— start of DATA SHOWN —

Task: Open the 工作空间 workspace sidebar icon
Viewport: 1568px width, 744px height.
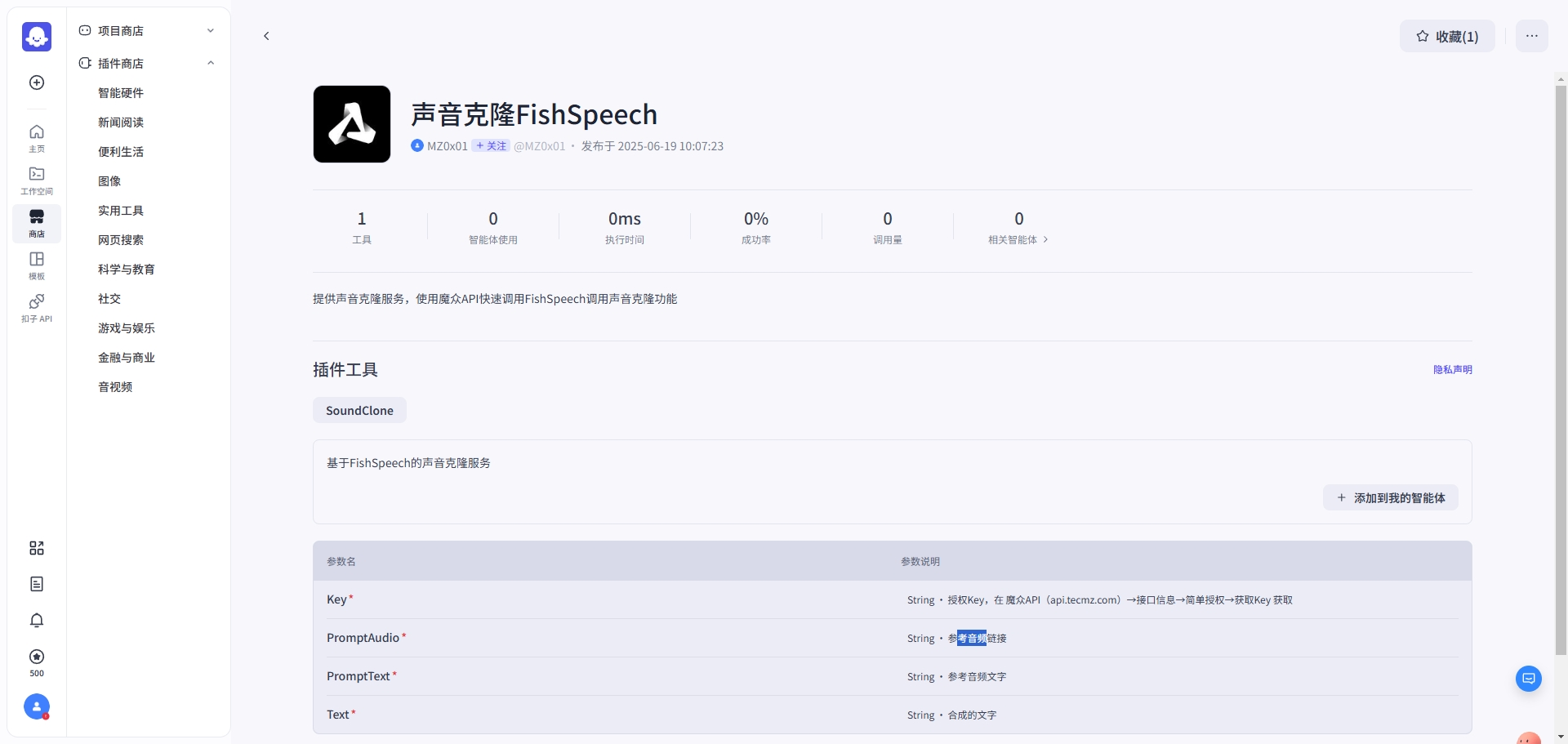Action: click(x=36, y=180)
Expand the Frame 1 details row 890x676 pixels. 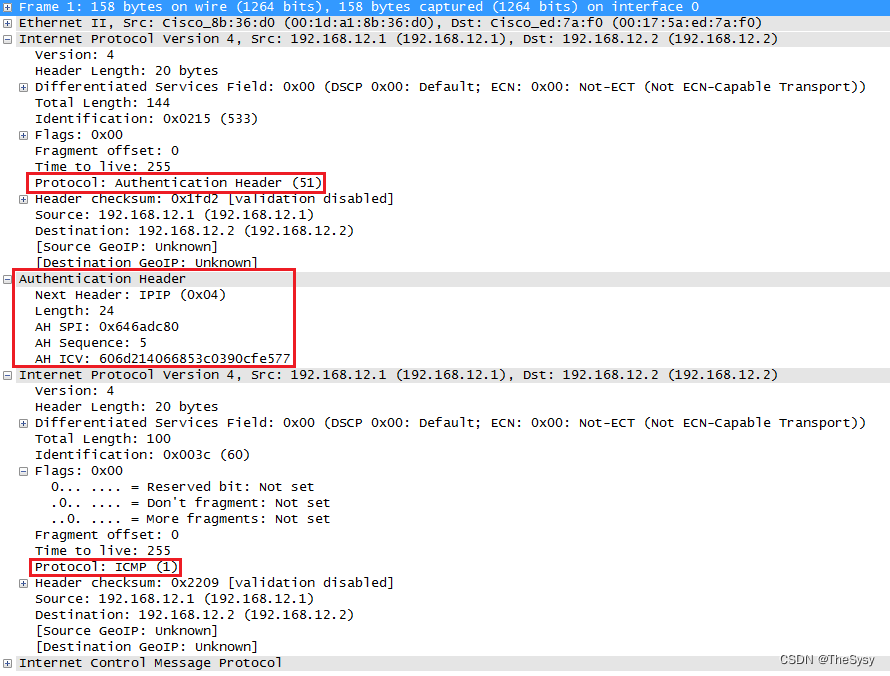pyautogui.click(x=7, y=7)
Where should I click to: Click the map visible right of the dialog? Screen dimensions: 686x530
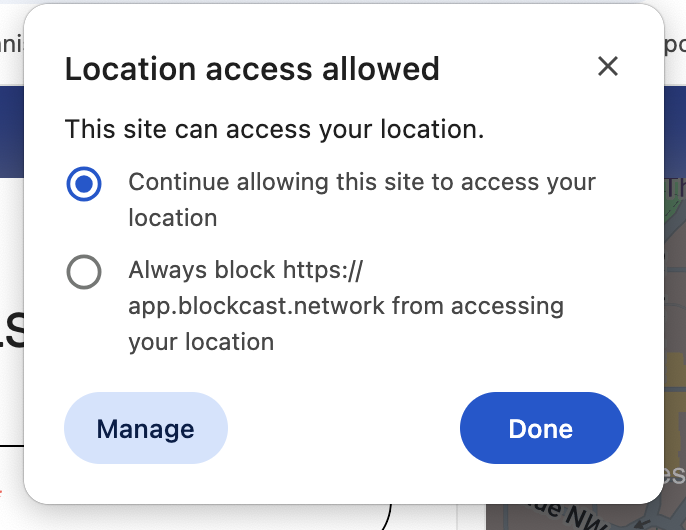675,300
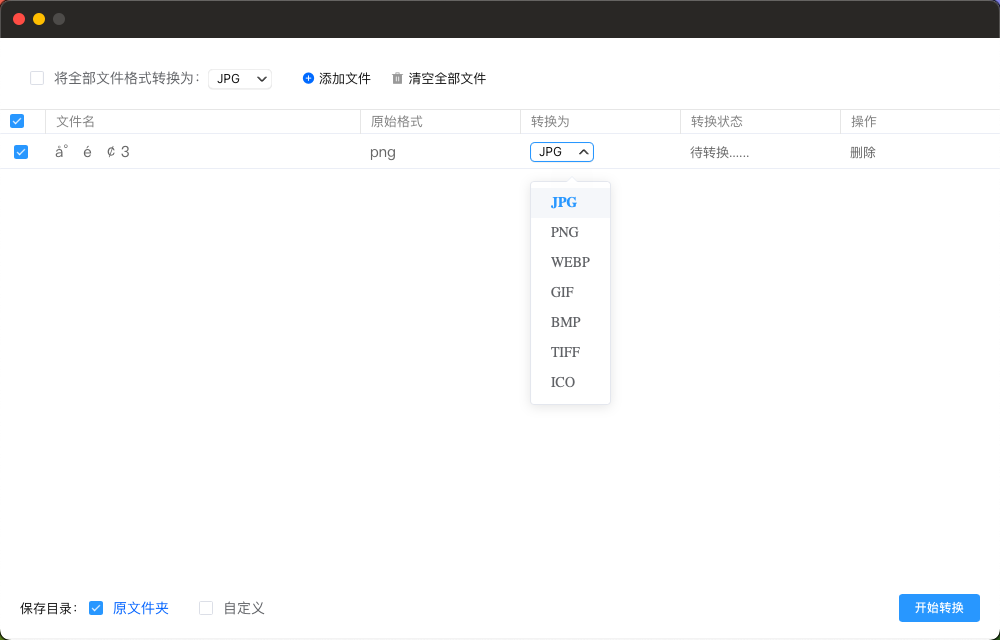Select ICO as the target format
Screen dimensions: 1000x640
[562, 382]
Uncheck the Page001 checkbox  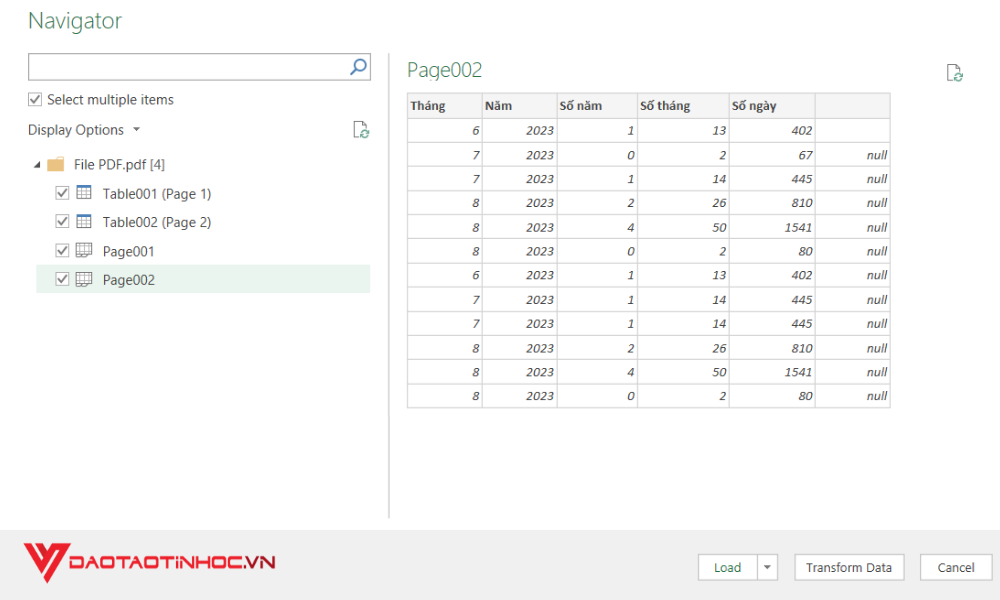pos(63,250)
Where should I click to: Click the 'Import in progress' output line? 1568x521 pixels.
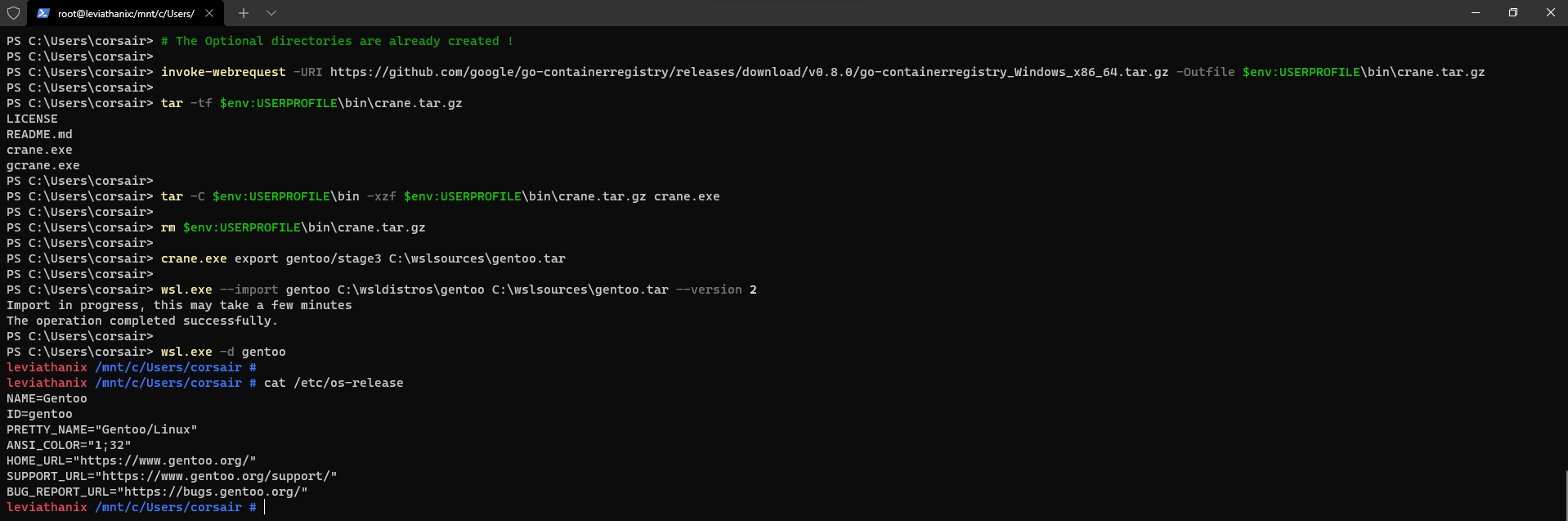click(x=178, y=305)
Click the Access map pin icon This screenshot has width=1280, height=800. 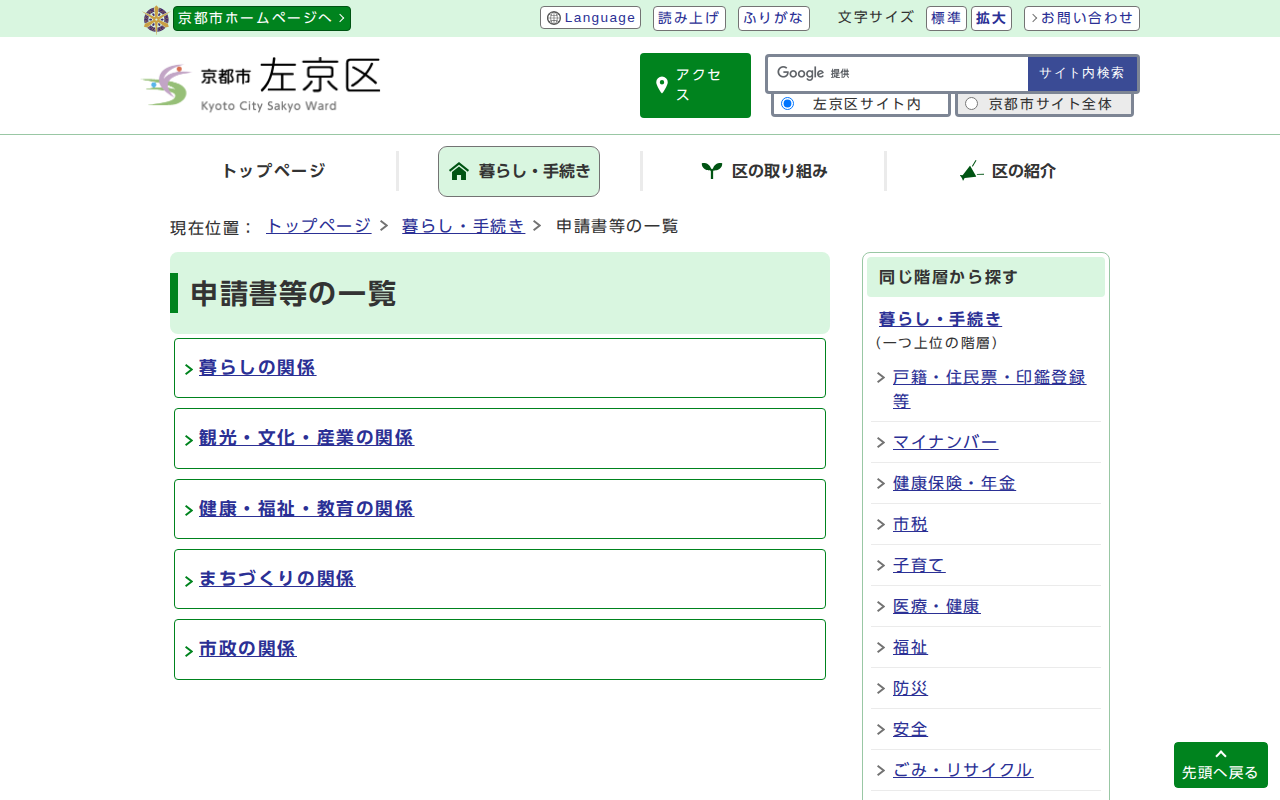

— end of DATA SHOWN —

**EXERCISE**
Reproduce verbatim the part of the items that opens with the line containing "Where should I click to: Click the 'Import" and runs through the end of the items, both ends included. Leave the pictures out of your answer.

**CORRECT OUTPUT**
Where should I click to: Click the 'Import in progress' output line? 1568x521 pixels.
click(x=178, y=305)
Click the Access map pin icon This screenshot has width=1280, height=800. 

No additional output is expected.